(Lines for locating words and elements)
....

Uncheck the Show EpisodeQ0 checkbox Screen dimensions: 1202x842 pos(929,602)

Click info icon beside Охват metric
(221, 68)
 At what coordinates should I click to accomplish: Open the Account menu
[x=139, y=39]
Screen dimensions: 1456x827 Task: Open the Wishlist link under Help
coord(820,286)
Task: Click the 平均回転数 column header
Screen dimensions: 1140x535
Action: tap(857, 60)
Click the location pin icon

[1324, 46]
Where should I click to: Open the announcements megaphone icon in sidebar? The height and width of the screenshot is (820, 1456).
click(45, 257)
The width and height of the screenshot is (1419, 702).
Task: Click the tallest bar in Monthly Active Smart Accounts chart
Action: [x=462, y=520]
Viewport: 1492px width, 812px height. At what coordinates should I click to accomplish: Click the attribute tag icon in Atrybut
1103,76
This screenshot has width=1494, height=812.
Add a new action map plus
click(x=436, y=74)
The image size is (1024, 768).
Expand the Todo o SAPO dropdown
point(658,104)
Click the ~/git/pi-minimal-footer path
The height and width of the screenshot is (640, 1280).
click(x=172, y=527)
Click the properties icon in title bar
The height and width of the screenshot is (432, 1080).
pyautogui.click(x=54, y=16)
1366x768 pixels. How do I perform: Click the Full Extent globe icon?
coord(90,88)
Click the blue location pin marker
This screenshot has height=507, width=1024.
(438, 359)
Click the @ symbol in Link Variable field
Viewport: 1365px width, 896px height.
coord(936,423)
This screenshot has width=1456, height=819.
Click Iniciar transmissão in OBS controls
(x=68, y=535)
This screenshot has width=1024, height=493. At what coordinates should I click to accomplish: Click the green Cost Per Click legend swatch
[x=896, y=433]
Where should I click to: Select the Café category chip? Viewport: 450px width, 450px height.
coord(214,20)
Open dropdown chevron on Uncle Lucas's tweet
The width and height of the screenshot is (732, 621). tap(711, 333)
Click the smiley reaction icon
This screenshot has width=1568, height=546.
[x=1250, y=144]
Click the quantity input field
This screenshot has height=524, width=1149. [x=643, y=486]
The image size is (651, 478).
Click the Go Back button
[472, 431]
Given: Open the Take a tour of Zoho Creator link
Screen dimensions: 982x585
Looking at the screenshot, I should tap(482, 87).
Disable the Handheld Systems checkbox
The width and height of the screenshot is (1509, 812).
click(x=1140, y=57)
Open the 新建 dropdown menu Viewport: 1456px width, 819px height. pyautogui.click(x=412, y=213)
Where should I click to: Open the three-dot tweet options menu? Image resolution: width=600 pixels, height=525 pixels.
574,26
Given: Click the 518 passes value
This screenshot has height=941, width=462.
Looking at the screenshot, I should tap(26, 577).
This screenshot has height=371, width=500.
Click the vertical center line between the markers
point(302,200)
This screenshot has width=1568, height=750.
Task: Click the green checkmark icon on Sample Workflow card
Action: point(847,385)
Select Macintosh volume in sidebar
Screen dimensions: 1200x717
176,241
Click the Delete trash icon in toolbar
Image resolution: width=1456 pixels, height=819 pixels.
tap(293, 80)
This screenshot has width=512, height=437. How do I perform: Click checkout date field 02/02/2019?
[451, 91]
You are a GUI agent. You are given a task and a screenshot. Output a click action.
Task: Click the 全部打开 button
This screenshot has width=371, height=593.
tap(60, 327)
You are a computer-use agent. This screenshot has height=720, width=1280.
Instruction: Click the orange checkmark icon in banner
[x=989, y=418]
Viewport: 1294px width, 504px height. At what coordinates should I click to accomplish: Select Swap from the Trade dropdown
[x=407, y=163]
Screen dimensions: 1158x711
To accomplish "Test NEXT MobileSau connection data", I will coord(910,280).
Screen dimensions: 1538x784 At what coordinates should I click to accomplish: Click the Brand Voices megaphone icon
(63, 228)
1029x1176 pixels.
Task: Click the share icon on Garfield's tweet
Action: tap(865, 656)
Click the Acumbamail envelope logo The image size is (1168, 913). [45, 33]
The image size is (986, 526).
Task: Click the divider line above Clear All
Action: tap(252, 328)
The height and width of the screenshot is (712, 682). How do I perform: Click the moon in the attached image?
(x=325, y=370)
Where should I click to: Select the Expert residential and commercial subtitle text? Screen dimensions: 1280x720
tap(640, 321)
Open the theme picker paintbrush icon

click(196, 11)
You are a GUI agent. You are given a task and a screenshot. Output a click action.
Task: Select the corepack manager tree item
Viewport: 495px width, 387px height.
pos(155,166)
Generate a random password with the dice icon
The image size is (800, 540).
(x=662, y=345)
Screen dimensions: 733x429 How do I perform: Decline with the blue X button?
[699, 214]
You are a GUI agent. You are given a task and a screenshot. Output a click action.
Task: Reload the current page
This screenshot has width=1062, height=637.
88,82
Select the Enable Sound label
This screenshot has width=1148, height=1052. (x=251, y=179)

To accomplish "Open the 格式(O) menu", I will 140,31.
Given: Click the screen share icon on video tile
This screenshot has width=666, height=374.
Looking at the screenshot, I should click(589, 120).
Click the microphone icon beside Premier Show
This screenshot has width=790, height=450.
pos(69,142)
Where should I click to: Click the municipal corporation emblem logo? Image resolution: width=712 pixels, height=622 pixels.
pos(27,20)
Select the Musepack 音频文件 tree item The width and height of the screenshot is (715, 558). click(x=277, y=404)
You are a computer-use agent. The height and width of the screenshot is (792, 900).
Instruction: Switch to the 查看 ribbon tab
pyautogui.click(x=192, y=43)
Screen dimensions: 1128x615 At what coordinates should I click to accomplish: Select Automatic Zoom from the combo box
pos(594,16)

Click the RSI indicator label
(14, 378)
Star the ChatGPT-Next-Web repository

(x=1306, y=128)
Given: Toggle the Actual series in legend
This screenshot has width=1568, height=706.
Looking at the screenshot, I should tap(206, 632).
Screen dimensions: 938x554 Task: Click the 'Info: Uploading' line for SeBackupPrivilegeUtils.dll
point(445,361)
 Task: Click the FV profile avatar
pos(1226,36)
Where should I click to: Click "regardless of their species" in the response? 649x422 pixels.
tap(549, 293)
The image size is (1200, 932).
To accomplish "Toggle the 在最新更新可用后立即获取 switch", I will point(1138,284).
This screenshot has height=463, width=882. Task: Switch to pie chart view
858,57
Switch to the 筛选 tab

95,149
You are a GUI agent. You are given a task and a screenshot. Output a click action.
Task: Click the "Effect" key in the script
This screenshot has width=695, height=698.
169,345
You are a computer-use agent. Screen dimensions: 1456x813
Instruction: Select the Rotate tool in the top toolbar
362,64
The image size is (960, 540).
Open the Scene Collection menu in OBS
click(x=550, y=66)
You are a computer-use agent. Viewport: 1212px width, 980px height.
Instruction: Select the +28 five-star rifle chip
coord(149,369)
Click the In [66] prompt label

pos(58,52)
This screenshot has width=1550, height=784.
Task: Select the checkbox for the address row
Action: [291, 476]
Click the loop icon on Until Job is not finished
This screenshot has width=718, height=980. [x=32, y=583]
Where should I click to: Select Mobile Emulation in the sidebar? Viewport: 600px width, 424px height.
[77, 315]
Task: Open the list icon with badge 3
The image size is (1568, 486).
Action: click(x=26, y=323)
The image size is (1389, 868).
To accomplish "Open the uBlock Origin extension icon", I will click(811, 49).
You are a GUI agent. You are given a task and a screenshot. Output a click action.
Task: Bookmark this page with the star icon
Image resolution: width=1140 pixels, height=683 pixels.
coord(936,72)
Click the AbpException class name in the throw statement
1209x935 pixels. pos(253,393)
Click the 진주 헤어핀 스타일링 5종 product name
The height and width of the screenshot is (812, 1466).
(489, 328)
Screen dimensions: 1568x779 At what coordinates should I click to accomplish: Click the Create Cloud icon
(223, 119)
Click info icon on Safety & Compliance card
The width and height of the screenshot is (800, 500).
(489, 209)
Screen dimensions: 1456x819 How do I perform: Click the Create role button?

....

Rewrite all of the lines above, swapping every "Screen dimensions" for "Display size" and leaving everything else unchanged.

Uncheck the Show EpisodeQ0 checkbox Display size: 1202x842 pos(929,602)

Click info icon beside Охват metric
(221, 68)
 At what coordinates should I click to accomplish: Open the Account menu
[x=139, y=39]
Display size: 1456x827 Task: Open the Wishlist link under Help
coord(820,286)
Task: Click the 平均回転数 column header
Display size: 1140x535
Action: tap(857, 60)
Click the location pin icon

[1324, 46]
Where should I click to: Open the announcements megaphone icon in sidebar? The height and width of the screenshot is (820, 1456).
click(45, 257)
The width and height of the screenshot is (1419, 702).
Task: Click the tallest bar in Monthly Active Smart Accounts chart
Action: [x=462, y=520]
Viewport: 1492px width, 812px height. At what coordinates should I click to accomplish: Click the attribute tag icon in Atrybut
1103,76
This screenshot has width=1494, height=812.
Add a new action map plus
click(x=436, y=74)
The image size is (1024, 768).
Expand the Todo o SAPO dropdown
point(658,104)
Click the ~/git/pi-minimal-footer path
The height and width of the screenshot is (640, 1280).
click(x=172, y=527)
Click the properties icon in title bar
The height and width of the screenshot is (432, 1080).
pyautogui.click(x=54, y=16)
1366x768 pixels. How do I perform: Click the Full Extent globe icon?
coord(90,88)
Click the blue location pin marker
This screenshot has height=507, width=1024.
(438, 359)
Click the @ symbol in Link Variable field
Viewport: 1365px width, 896px height.
coord(936,423)
This screenshot has width=1456, height=819.
Click Iniciar transmissão in OBS controls
(x=68, y=535)
This screenshot has width=1024, height=493. At what coordinates should I click to accomplish: Click the green Cost Per Click legend swatch
[x=896, y=433]
Where should I click to: Select the Café category chip? Viewport: 450px width, 450px height.
coord(214,20)
Open dropdown chevron on Uncle Lucas's tweet
The width and height of the screenshot is (732, 621). tap(711, 333)
Click the smiley reaction icon
This screenshot has width=1568, height=546.
[x=1250, y=144]
Click the quantity input field
This screenshot has height=524, width=1149. [x=643, y=486]
The image size is (651, 478).
Click the Go Back button
[472, 431]
Given: Open the Take a tour of Zoho Creator link
Display size: 982x585
Looking at the screenshot, I should tap(482, 87).
Disable the Handheld Systems checkbox
The width and height of the screenshot is (1509, 812).
click(x=1140, y=57)
Open the 新建 dropdown menu Viewport: 1456px width, 819px height. pyautogui.click(x=412, y=213)
Where should I click to: Open the three-dot tweet options menu? Image resolution: width=600 pixels, height=525 pixels.
574,26
Given: Click the 518 passes value
This screenshot has height=941, width=462.
Looking at the screenshot, I should tap(26, 577).
This screenshot has height=371, width=500.
Click the vertical center line between the markers
point(302,200)
This screenshot has width=1568, height=750.
Task: Click the green checkmark icon on Sample Workflow card
Action: point(847,385)
Select Macintosh volume in sidebar
Display size: 1200x717
176,241
Click the Delete trash icon in toolbar
Image resolution: width=1456 pixels, height=819 pixels.
tap(293, 80)
This screenshot has width=512, height=437. How do I perform: Click checkout date field 02/02/2019?
[451, 91]
You are a GUI agent. You are given a task and a screenshot. Output a click action.
Task: Click the 全部打开 button
This screenshot has width=371, height=593.
tap(60, 327)
You are a computer-use agent. This screenshot has height=720, width=1280.
Instruction: Click the orange checkmark icon in banner
[x=989, y=418]
Viewport: 1294px width, 504px height. At what coordinates should I click to accomplish: Select Swap from the Trade dropdown
[x=407, y=163]
Display size: 1158x711
To accomplish "Test NEXT MobileSau connection data", I will coord(910,280).
Display size: 1538x784 At what coordinates should I click to accomplish: Click the Brand Voices megaphone icon
(63, 228)
1029x1176 pixels.
Task: Click the share icon on Garfield's tweet
Action: tap(865, 656)
Click the Acumbamail envelope logo The image size is (1168, 913). [45, 33]
The image size is (986, 526).
Task: Click the divider line above Clear All
Action: tap(252, 328)
The height and width of the screenshot is (712, 682). How do I perform: Click the moon in the attached image?
(x=325, y=370)
Where should I click to: Select the Expert residential and commercial subtitle text? Display size: 1280x720
tap(640, 321)
Open the theme picker paintbrush icon

click(196, 11)
You are a GUI agent. You are given a task and a screenshot. Output a click action.
Task: Select the corepack manager tree item
Viewport: 495px width, 387px height.
pos(155,166)
Generate a random password with the dice icon
The image size is (800, 540).
(x=662, y=345)
Display size: 733x429 How do I perform: Decline with the blue X button?
[699, 214]
You are a GUI agent. You are given a task and a screenshot. Output a click action.
Task: Reload the current page
This screenshot has width=1062, height=637.
88,82
Select the Enable Sound label
This screenshot has width=1148, height=1052. (x=251, y=179)

To accomplish "Open the 格式(O) menu", I will 140,31.
Given: Click the screen share icon on video tile
This screenshot has width=666, height=374.
Looking at the screenshot, I should click(589, 120).
Click the microphone icon beside Premier Show
This screenshot has width=790, height=450.
pos(69,142)
Where should I click to: Click the municipal corporation emblem logo? Image resolution: width=712 pixels, height=622 pixels.
pos(27,20)
Select the Musepack 音频文件 tree item The width and height of the screenshot is (715, 558). click(x=277, y=404)
You are a computer-use agent. The height and width of the screenshot is (792, 900).
Instruction: Switch to the 查看 ribbon tab
pyautogui.click(x=192, y=43)
Display size: 1128x615 At what coordinates should I click to accomplish: Select Automatic Zoom from the combo box
pos(594,16)

Click the RSI indicator label
(14, 378)
Star the ChatGPT-Next-Web repository

(x=1306, y=128)
Given: Toggle the Actual series in legend
This screenshot has width=1568, height=706.
Looking at the screenshot, I should tap(206, 632).
Display size: 938x554 Task: Click the 'Info: Uploading' line for SeBackupPrivilegeUtils.dll
point(445,361)
 Task: Click the FV profile avatar
pos(1226,36)
Where should I click to: Click "regardless of their species" in the response? 649x422 pixels.
tap(549, 293)
The image size is (1200, 932).
To accomplish "Toggle the 在最新更新可用后立即获取 switch", I will point(1138,284).
This screenshot has height=463, width=882. Task: Switch to pie chart view
858,57
Switch to the 筛选 tab

95,149
You are a GUI agent. You are given a task and a screenshot. Output a click action.
Task: Click the "Effect" key in the script
This screenshot has width=695, height=698.
169,345
You are a computer-use agent. Display size: 1456x813
Instruction: Select the Rotate tool in the top toolbar
362,64
The image size is (960, 540).
Open the Scene Collection menu in OBS
click(x=550, y=66)
You are a computer-use agent. Viewport: 1212px width, 980px height.
Instruction: Select the +28 five-star rifle chip
coord(149,369)
Click the In [66] prompt label

pos(58,52)
This screenshot has width=1550, height=784.
Task: Select the checkbox for the address row
Action: [291, 476]
Click the loop icon on Until Job is not finished
This screenshot has width=718, height=980. [x=32, y=583]
Where should I click to: Select Mobile Emulation in the sidebar? Viewport: 600px width, 424px height.
[77, 315]
Task: Open the list icon with badge 3
The image size is (1568, 486).
Action: click(x=26, y=323)
The image size is (1389, 868).
To accomplish "Open the uBlock Origin extension icon", I will click(811, 49).
You are a GUI agent. You are given a task and a screenshot. Output a click action.
Task: Bookmark this page with the star icon
Image resolution: width=1140 pixels, height=683 pixels.
coord(936,72)
Click the AbpException class name in the throw statement
1209x935 pixels. pos(253,393)
Click the 진주 헤어핀 스타일링 5종 product name
The height and width of the screenshot is (812, 1466).
(489, 328)
Display size: 1568x779 At what coordinates should I click to accomplish: Click the Create Cloud icon
(223, 119)
Click info icon on Safety & Compliance card
The width and height of the screenshot is (800, 500).
(489, 209)
Display size: 1456x819 How do I perform: Click the Create role button?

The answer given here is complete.